- [Problem details]:
Reproduce exactly the lines from the one that holds "Image resolution: width=600" through the last line of the entries, both ends included, but not the pictures.
== Dataset content
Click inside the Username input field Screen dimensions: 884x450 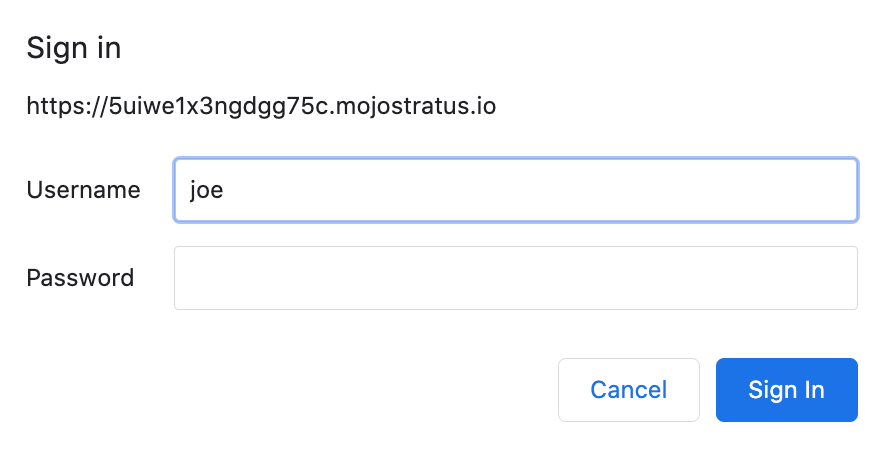(x=516, y=190)
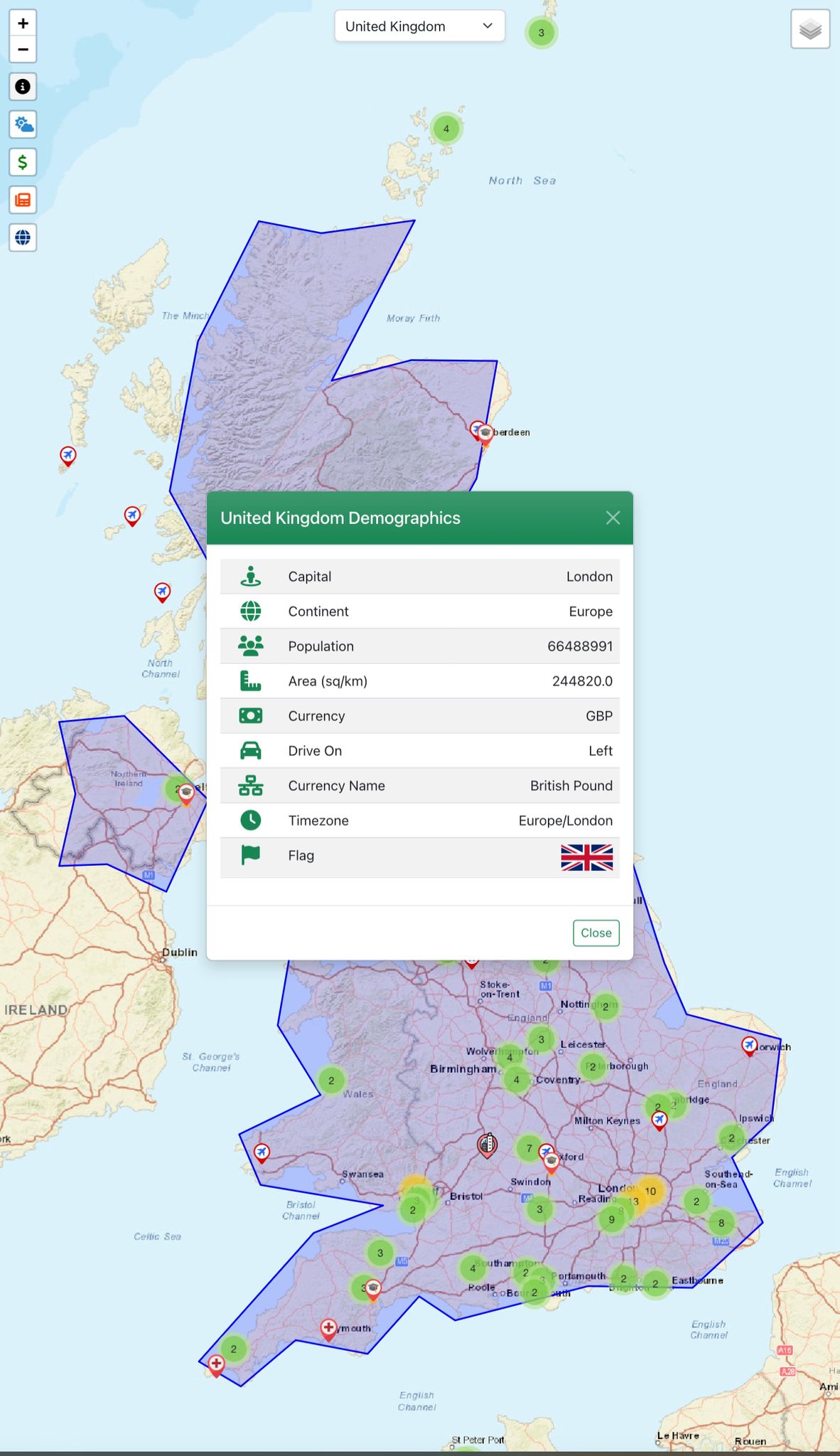Zoom in using the plus button

tap(23, 23)
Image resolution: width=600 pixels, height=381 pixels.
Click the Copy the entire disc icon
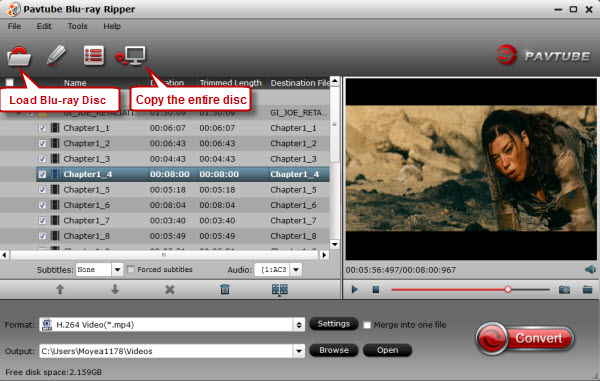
====
- [Solution]:
Image resolution: width=600 pixels, height=381 pixels.
Click the Copy the entire disc icon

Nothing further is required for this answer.